Thursday, February 16, 2012

Question from a Writer - Taking Time To Let A Project "Marinate"

Many writers say you should let a story sit for weeks, if not months, before you go back to edit it, but it seems you disagree.

Obviously there is no real correct answer on this one. I do think there is a reason to not immediately start editing a project the moment you write "THE END". Giving your mind a break is always a good thing to do so that you can see the story in a new light.

With that said, I think my bigger concern is the length of time between finishing the project and then editing. Weeks and months really seem to be a bit too long. In all honesty, when you get back to that project, you will be so disconnected to it, that revisions will be much more extensive than they need to be.

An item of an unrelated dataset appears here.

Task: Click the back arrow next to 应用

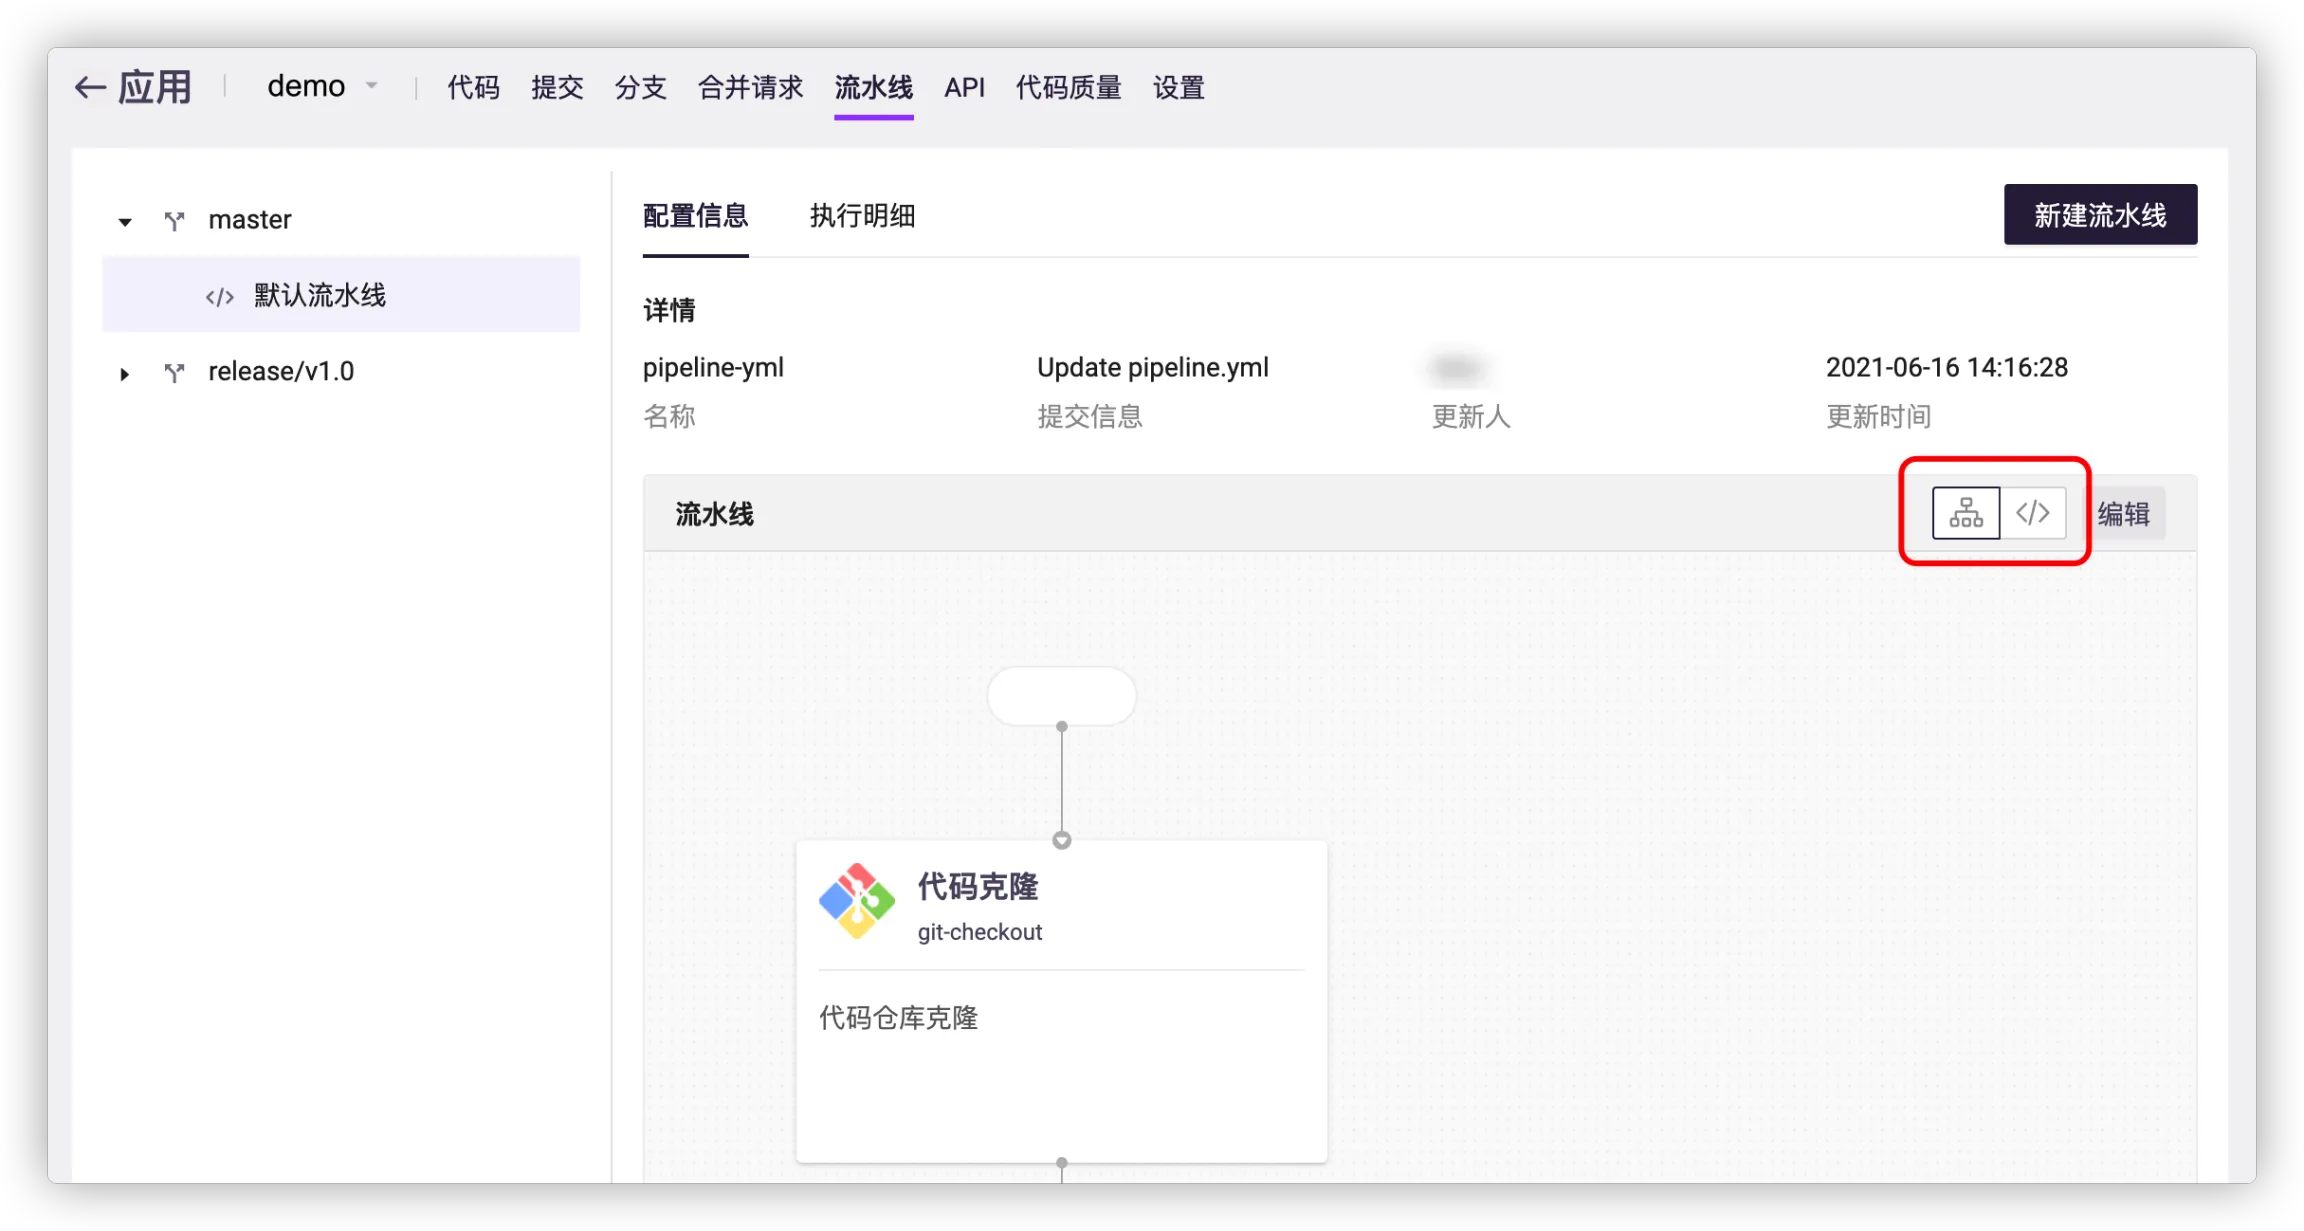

I would also add that, as I said in an earlier comment, if you clearly think through your story BEFORE you start writing, the amount of revisions you would need to do would be significantly smaller. I always tell writers to "front load" the work during the pre-writing phase. The less work you do in the planning stage always means that you increase the amount of work you have to do later on. Failure to plan out a story means that you may end up heading down the wrong path, writing chapters that you don't need, and then having to go back and completely re-do work. This is time that you simply cannot afford to give up.

Again, this is just one approach. Remember, I am also talking about writers who, if they do decide to become a professional writer, will have deadlines to keep and that "marinating" stage might not be available.



  1. True. You hear it everywhere: let it sit. One week, two weeks, two months, etc. I side with you on this one, although I do think maybe a week's break isn't out of order.

    What no book out there seems to mention is how long the revision process ought to take. I mean, on average, for an average-sized novel. Obviously, it takes as long as it needs to take. But, there has to be some benchmark, a North star, which new authors can use to set their bearings on.

  2. I've found it helpful to leave a book for a week or so before coming back for revisions, but I always build that break into my plan. Say I want my book done in a year and know revisions are likely to take me two months. That means I plan to finish my first draft done in ten months minus a week or two.

    However, I've also found that by the time I finish a draft, I've somewhat forgotten the beginning anyway, so revising that is easy enough. Breaks are helpful when you need to revise big things (which, sadly, can still happen even with an outline sometimes) and need some distance so you can forget the information in your head and see only what you've put in the book.